Break recovery in graphical networks with D-trace loss

TL;DR

This paper introduces a new method for estimating time-varying sparse precision matrices in graphical networks using D-trace loss, addressing change-point detection and solution existence issues with a modified regularizer and ADMM algorithm.

Contribution

It proposes an alternative to Gaussian likelihood loss for change-point detection in dynamic networks, with theoretical consistency results and a practical solution approach.

Findings

The method accurately detects change-points in simulations.

The approach performs well on real data experiments.

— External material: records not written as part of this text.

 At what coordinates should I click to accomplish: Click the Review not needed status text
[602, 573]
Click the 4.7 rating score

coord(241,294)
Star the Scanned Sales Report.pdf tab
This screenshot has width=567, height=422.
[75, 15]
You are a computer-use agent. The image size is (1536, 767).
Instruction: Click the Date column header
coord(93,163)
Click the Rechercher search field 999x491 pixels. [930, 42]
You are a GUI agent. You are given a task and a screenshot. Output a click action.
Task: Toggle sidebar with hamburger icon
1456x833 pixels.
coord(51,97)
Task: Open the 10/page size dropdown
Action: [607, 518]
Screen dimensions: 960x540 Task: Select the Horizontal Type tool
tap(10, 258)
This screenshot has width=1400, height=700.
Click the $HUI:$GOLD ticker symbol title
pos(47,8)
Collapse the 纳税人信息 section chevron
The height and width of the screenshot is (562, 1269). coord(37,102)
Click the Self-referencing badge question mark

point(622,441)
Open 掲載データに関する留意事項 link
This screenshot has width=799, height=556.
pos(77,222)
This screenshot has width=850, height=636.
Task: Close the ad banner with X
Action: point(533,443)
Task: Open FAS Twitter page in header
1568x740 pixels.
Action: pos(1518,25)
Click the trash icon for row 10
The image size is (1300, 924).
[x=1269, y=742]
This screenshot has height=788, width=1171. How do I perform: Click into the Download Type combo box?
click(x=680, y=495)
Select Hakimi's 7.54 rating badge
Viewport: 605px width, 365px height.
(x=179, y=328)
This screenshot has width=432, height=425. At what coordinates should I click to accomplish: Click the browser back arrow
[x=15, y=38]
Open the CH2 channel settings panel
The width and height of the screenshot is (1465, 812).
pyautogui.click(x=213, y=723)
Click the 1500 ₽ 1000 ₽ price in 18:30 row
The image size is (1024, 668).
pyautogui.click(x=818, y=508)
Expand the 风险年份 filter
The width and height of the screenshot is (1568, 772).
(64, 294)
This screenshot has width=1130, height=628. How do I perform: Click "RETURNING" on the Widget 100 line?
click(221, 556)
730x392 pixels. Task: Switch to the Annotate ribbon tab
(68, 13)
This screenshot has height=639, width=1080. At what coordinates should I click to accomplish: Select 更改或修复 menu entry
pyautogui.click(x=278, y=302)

The modified regularizer ensures solution existence under broader conditions.

Abstract

We consider the problem of estimating a time-varying sparse precision matrix, which is assumed to evolve in a piece-wise constant manner. Building upon the Group Fused LASSO and LASSO penalty functions, we estimate both the network structure and the change-points. We propose an alternative estimator to the commonly employed Gaussian likelihood loss, namely the D-trace loss. We provide the conditions for the consistency of the estimated change-points and of the sparse estimators in each block. We show that the solutions to the corresponding estimation problem exist when some conditions relating to the tuning parameters of the penalty functions are satisfied. Unfortunately, these conditions are not verifiable in general, posing challenges for tuning the parameters in practice. To address this issue, we introduce a modified regularizer and develop a revised problem that always admits solutions: these solutions can be used for detecting possible unsolvability of the original problem or obtaining a solution of the original problem otherwise. An alternating direction method of multipliers (ADMM) is then proposed to solve the revised problem. The relevance of the method is illustrated through simulations and real data experiments.